Ariel Castro, 52, was charged with four counts of kidnapping — covering all three captives and the daughter born to one of them while she was held — and three counts of rape against the three women. The former school bus driver owns the peeling, run-down home where the women were rescued on Monday, after one of them broke through a screen door.
At a news conference, authorities gave few details on the women's ordeal. But police said earlier in the day that they were apparently bound with ropes and chains, and a city councilman briefed on the case, Brian Cummins, said that they were subjected to prolonged sexual and psychological abuse and suffered miscarriages.
Cummins also said the women were kept in the basement for some time.

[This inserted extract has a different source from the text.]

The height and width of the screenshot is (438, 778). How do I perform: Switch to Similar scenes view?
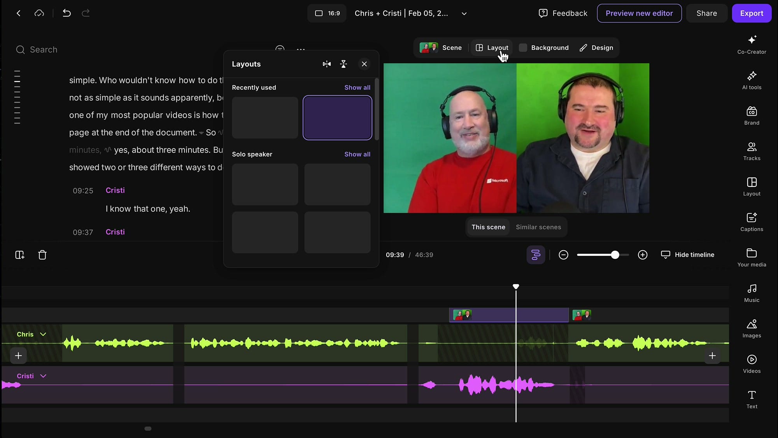(x=538, y=227)

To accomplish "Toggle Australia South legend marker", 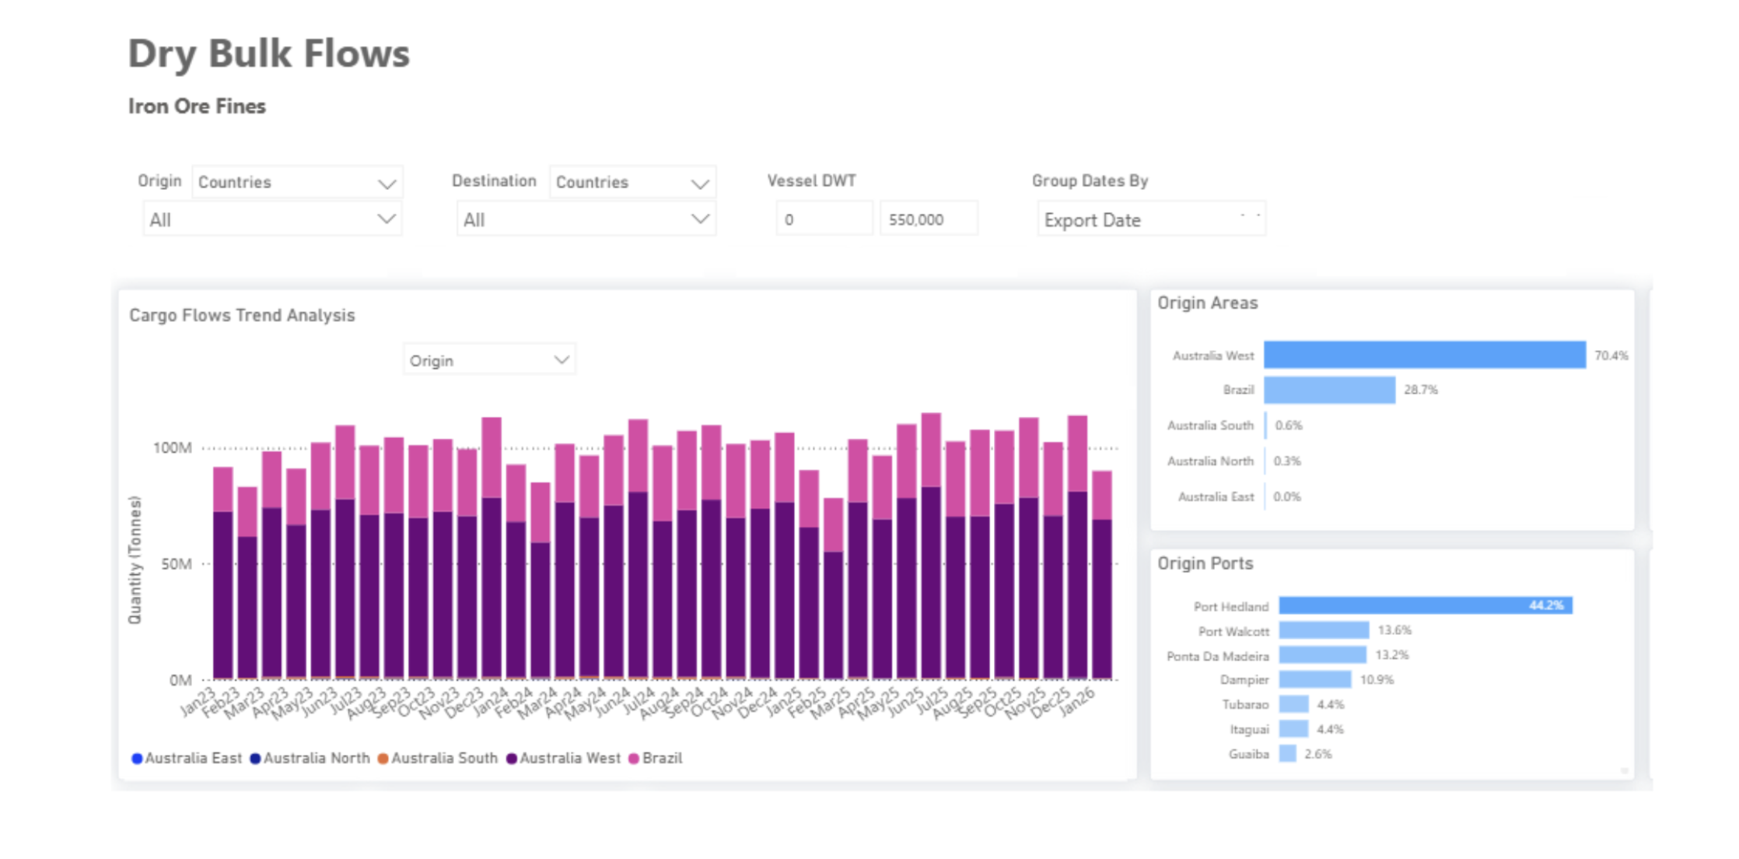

"We know that the victims have confirmed miscarriages, but with who, how many and what conditions we don't know," he said. He added: "It sounds pretty gruesome."
Deputy Police Chief Ed Tomba said a paternity test on Castro was being done to establish who fathered the now 6-year-old child of captive Amanda Berry.
Castro was in custody and couldn't be reached for comment. A brother-in-law has said the family was "shocked" after hearing about the women at the home.
Castro's brothers, Pedro, 54, and Onil, 50, were also arrested after the women were rescued, but there was no evidence they had any part in the crime, and no charges were brought against them, Cleveland Prosecutor Victor Perez said.
Two of the young women, meanwhile, were welcomed home by jubilant crowds of loved ones and neighbors with balloons and banners Wednesday. The families of Berry and Gina DeJesus protectively took them inside, past hundreds of reporters and onlookers. Neither woman spoke, and their families pleaded for patience and time alone.
"Give us time and privacy to heal," said Sandra Ruiz, DeJesus' aunt. Ruiz thanked police for rescuing the women and urged the public not to retaliate against the suspects or their families.
The third captive, Michelle Knight, 32, was reported in good condition at Metro Health Medical Center, which a day earlier had reported that all three victims had been released. There was no immediate explanation from the hospital.
The Associated Press does not usually identify people who may be victims of sexual assault, but the names of the women were widely circulated by their families, friends and law enforcement authorities for years during their disappearance.
In a development that astonished and exhilarated much of Cleveland, the three women were rescued after Berry, 27, broke through a screen door at the Castro house and told a 911 dispatcher: "Help me. I'm Amanda Berry. I've been kidnapped, and I've been missing for 10 years and I'm, I'm here, I'm free now."
Law enforcement officials left many questions unanswered, including how the women were taken captive and who fathered Berry's 6-year-old daughter.
Neighbors said that Ariel Castro took part in the search for one of the missing women, helped pass out fliers, performed music at a fundraiser for her and attended a candlelight vigil, where her comforted her mother. As recently as 2005, Castro was accused of repeated acts of violence against his children's mother.
On NBC's "Today" show, Police Chief Michael McGrath said he was "absolutely" sure police did everything they could to find the women over the years. He disputed claims by neighbors that officers had been called to the house before for suspicious circumstances.